After the birth of a son and then a daughter, Tareen returned to the College to finish her last semester on a part-time basis. Education, she says, is fundamentally important, particularly for women.
“If you have knowledge, if you have education, nobody can bully you, can subjugate you. You can be your own person.”
When Tareen first attended Algonquin College, there were fewer than 500 Muslims in the city, and not a single mosque to serve them. Today, followers of Islam number in the tens of thousands and attend 13 mosques in Ottawa.
Tareen was involved in fund-raising for Ottawa’s first mosque in Westboro. When it opened in 1977, she was able to put her College training to use, teaching classes to pre-school children for the mosque’s Sunday school program. For decades, she has also presented annual workshops on Islam to Grade 11 students as part of the Ottawa Catholic School Board’s world religion program.
Through the Ottawa Muslim Women’s Organization, she reaches out to new Canadians and helps with fundraising for the broader Ottawa community. The Heart Institute, CHEO, and The Royal Ottawa Hospital are just a few of charities the Ottawa Muslim Women’s Organization has endowed.
Asked why she is still so involved, she answers with emotion in her voice: “Because Canada has given a lot to us. Because I was blessed.”
Kristen Strader admits that for some people, a dental office can seem like a scary place. But it doesn’t have to be, says the 2015 graduate of Algonquin College’s Dental Hygiene program.

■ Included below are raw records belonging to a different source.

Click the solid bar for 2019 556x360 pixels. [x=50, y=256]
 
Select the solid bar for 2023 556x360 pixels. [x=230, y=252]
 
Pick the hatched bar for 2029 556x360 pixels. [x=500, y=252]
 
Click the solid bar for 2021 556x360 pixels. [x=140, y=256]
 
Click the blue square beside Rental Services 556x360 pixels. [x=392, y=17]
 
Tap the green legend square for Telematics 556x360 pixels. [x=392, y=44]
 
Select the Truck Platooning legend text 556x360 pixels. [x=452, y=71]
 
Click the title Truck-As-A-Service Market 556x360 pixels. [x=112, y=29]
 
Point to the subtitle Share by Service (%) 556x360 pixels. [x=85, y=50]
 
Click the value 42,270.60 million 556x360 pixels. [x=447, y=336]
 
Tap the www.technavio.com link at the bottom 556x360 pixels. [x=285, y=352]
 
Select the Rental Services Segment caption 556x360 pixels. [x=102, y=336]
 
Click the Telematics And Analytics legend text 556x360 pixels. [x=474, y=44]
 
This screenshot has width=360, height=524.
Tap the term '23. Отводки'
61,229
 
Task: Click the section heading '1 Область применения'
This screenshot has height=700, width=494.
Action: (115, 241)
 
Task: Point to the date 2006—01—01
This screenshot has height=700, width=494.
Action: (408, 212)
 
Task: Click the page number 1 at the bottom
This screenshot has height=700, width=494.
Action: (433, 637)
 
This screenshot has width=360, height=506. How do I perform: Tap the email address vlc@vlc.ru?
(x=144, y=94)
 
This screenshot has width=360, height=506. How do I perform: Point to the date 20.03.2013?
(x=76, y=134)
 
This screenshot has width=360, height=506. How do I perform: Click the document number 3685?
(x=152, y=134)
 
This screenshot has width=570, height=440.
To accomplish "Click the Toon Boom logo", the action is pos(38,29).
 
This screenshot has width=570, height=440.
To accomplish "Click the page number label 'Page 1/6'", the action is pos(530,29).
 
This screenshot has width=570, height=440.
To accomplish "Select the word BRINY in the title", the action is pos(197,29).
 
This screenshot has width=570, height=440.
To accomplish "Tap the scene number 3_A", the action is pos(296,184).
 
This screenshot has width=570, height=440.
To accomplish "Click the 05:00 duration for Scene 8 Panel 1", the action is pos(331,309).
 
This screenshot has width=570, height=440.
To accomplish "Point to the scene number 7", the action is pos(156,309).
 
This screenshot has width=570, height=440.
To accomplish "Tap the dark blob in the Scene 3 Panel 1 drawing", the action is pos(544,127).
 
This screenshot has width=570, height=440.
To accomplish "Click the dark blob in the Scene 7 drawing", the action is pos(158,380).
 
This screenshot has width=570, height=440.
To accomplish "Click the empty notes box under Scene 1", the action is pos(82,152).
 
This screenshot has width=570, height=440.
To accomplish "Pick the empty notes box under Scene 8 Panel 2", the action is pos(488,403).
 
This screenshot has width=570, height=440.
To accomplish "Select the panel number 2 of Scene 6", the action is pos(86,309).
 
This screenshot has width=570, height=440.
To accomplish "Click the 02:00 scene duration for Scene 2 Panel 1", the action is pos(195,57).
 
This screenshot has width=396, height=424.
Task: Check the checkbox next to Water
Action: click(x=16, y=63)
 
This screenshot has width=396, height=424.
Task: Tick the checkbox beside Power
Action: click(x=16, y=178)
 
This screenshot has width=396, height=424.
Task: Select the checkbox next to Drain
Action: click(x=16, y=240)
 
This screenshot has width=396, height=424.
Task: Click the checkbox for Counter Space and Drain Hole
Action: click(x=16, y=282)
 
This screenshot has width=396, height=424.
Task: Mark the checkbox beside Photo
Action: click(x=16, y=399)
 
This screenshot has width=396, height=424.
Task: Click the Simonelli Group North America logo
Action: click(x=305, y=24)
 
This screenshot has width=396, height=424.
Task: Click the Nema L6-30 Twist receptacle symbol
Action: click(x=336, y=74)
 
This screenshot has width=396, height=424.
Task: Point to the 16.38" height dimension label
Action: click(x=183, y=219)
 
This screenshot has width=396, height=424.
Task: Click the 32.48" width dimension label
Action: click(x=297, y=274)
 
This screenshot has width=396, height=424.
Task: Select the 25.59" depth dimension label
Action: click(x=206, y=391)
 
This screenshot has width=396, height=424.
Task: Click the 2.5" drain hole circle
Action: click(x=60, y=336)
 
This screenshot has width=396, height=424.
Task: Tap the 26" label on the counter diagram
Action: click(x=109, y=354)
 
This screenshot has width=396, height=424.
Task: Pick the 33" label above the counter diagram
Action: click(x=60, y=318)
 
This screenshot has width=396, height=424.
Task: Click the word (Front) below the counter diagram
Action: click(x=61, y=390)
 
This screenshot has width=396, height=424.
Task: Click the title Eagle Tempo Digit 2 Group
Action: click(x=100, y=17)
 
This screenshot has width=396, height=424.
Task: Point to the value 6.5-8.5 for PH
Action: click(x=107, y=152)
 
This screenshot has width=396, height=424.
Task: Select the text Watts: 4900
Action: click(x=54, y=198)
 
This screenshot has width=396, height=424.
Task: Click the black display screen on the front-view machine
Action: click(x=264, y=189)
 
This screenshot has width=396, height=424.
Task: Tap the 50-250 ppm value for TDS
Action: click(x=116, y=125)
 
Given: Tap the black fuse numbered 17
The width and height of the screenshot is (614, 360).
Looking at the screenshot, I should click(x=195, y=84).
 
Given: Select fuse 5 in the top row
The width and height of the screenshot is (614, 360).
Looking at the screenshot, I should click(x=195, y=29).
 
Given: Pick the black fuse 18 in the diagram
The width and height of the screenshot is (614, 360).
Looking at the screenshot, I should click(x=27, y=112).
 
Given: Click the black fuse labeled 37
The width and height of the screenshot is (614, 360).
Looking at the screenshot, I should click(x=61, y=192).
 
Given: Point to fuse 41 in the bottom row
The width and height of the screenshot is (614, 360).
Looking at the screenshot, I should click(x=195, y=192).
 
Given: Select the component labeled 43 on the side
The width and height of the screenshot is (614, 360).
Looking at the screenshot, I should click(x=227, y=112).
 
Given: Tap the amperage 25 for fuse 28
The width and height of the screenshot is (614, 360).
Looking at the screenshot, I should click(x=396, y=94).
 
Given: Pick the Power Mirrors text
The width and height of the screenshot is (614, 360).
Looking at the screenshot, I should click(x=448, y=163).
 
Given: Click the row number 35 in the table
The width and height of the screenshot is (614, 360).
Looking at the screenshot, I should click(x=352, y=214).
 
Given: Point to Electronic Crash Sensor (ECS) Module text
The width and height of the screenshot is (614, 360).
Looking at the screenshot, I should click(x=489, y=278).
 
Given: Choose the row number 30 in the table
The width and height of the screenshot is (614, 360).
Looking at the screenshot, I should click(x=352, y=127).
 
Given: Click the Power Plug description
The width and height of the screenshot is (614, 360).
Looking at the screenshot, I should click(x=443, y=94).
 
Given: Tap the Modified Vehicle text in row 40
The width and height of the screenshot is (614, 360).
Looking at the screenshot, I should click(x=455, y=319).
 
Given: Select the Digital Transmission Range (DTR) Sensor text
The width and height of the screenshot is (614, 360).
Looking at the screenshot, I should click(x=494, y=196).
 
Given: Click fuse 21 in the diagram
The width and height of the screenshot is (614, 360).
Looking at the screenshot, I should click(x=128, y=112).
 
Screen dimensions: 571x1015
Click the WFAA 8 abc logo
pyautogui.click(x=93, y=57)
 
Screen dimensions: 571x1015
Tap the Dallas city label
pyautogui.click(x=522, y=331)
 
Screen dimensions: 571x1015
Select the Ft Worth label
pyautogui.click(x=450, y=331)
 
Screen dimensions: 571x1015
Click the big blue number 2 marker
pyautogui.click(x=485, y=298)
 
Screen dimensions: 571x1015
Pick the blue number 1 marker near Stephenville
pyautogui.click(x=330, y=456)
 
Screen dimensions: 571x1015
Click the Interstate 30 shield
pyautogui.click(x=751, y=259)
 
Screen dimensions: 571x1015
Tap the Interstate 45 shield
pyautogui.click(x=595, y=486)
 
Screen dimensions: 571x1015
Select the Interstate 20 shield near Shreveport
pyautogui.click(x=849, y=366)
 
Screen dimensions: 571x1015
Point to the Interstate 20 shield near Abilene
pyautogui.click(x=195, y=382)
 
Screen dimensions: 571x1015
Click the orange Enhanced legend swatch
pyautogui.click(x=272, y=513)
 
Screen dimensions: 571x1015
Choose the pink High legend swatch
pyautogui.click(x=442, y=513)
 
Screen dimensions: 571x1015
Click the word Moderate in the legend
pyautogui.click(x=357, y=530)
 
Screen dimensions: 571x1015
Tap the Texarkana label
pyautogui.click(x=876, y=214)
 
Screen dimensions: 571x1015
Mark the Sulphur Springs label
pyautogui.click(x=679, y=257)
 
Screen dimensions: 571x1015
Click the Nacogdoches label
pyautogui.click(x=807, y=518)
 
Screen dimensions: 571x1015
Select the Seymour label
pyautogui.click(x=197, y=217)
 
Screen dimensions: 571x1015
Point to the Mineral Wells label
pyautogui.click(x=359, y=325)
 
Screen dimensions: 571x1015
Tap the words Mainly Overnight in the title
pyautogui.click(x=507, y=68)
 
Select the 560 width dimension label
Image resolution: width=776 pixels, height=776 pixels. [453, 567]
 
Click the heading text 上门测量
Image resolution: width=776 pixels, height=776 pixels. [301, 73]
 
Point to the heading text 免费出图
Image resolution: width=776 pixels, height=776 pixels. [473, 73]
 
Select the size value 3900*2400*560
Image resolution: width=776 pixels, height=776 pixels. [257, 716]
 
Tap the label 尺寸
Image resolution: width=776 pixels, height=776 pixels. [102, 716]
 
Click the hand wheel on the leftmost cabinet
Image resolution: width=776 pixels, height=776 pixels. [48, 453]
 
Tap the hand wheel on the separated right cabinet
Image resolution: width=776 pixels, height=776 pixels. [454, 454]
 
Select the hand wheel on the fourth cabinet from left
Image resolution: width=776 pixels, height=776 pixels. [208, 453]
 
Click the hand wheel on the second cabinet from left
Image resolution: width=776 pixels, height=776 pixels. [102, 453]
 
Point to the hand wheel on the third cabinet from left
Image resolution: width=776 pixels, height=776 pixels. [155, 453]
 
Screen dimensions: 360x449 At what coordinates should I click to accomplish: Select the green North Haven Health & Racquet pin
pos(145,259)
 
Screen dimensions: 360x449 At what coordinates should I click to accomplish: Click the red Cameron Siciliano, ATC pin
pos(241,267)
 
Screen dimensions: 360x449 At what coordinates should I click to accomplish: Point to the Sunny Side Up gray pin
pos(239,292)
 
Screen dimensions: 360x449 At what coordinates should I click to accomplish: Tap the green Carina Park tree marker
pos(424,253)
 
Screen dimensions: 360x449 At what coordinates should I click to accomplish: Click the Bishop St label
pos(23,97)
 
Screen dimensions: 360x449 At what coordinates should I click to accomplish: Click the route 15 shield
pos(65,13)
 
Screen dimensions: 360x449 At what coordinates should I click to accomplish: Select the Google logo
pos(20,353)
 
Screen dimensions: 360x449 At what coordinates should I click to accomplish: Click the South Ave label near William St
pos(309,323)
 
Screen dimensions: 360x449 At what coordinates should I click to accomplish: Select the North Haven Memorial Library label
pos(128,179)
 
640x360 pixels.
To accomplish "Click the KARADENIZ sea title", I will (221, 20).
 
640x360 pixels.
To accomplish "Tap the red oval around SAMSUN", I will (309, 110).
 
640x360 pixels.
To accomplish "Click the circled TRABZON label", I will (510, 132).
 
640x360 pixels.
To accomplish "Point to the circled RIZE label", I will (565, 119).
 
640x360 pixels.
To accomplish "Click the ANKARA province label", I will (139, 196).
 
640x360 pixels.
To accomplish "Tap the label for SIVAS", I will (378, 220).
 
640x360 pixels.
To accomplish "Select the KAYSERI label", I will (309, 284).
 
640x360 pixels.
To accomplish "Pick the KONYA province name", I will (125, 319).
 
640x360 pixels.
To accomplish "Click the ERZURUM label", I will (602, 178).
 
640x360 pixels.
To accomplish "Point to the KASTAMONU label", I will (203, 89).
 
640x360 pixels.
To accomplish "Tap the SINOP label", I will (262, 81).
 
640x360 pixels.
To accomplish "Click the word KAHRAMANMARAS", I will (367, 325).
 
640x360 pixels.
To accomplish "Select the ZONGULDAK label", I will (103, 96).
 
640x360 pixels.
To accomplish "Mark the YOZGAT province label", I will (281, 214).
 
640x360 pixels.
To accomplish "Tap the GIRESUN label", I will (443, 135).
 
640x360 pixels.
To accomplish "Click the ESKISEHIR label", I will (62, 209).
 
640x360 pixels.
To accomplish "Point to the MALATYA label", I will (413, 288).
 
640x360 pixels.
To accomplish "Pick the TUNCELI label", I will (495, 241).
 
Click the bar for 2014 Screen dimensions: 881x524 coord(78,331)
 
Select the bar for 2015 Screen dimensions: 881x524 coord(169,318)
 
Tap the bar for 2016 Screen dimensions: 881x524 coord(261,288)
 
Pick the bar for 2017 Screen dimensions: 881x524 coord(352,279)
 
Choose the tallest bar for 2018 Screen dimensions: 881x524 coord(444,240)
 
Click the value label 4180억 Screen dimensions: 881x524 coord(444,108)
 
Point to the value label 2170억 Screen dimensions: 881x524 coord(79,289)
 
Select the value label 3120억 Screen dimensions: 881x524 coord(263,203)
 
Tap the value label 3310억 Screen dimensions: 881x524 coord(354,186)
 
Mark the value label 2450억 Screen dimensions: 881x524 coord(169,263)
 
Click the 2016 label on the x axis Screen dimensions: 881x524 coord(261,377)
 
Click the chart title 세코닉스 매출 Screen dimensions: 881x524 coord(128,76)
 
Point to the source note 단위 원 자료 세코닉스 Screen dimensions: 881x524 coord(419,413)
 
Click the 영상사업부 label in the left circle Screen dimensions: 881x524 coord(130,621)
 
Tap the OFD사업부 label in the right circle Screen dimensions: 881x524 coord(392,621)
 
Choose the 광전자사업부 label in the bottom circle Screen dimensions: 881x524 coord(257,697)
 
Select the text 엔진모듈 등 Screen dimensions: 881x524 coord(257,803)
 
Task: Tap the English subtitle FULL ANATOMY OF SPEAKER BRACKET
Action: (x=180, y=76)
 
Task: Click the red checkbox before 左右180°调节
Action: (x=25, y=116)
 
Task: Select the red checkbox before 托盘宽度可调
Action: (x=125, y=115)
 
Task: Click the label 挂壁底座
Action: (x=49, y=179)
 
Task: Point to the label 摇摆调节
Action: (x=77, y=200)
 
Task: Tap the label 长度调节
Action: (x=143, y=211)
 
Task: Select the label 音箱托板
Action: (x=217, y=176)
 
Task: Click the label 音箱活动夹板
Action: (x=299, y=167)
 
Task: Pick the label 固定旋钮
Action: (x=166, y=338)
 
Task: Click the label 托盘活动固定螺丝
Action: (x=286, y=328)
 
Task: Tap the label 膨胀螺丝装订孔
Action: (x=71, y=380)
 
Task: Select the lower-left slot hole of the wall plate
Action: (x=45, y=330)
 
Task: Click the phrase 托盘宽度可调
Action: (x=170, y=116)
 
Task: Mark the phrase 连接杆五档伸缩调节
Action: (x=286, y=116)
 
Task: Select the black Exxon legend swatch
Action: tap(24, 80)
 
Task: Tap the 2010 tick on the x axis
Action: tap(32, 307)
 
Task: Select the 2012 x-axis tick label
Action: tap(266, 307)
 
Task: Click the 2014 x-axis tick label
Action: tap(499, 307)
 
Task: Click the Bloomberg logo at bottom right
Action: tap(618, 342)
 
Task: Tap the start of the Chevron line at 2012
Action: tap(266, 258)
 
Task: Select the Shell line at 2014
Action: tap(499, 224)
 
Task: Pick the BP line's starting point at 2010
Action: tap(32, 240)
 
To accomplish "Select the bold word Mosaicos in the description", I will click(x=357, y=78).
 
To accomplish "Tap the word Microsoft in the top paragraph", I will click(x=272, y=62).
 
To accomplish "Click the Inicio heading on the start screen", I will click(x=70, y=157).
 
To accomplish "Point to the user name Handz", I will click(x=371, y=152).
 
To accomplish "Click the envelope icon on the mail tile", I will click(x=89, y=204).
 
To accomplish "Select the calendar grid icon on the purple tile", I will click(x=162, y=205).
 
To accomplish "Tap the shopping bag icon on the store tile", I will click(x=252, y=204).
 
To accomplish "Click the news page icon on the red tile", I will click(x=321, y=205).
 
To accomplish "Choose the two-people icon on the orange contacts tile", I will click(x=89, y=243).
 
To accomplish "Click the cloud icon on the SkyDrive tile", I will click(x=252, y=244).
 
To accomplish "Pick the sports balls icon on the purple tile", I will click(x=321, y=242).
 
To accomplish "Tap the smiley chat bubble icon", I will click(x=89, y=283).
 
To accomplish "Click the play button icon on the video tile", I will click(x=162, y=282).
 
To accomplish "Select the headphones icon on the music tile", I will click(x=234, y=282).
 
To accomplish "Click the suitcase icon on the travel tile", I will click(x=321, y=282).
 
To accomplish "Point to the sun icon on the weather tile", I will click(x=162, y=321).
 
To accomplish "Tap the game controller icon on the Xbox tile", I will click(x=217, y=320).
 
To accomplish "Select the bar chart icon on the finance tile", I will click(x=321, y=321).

As a teenager, Strader was a patient at a dental office so welcoming and non-scary; it inspired her to get into the field. “I never really had a bad experience at (that dental office),” she says, “and everybody really worked well as a team. It was always a really good atmosphere. And I thought, why don’t I go into that?”
Now, as a full-time hygienist, she tries to give her patients the same experience. “I try to make it a really welcoming atmosphere. I try to make it all about the patient,” she says. “You’ve got to make yourself seem knowledgeable so they are going to be comfortable with the services you are providing.”
Her reward for such personal service is a relationship with patients and their families that is more than just primly professional. “I really like getting to know people,” she says. “You get to know generations of families. I get to hear some amazing stories from people.”
Strader credits her ability to inspire confidence in her patients to her thorough training at Algonquin College. “They have a lot to offer. Carrying over to my career, I had everything I needed to get started. It was a really smooth transition.”
Employers in her field look for the school’s grads, she says. “(They say) we always pick Algonquin grads as our top tier because we know it’s such a good college to go to.”
During Strader’s time at the College, dental hygiene became more than just a career. She began volunteering at community centres and through the Youth Services Bureau, providing oral health care to seniors, children and at-risk youth. Her efforts were recognized in her final year at Algonquin with the first-ever Student Advocacy Award presented by the Ontario Dental Hygienist Association. Strader continues her advocacy as a professional.
Her advice to students currently in the College’s dental programs? “Go with the flow.”
“There are so many different offices out there with so many different technologies,” she says. “Some may not have computers, some may be super high-tech. It’s about getting to know the people you’re working with and trying to fit in as well as you can.”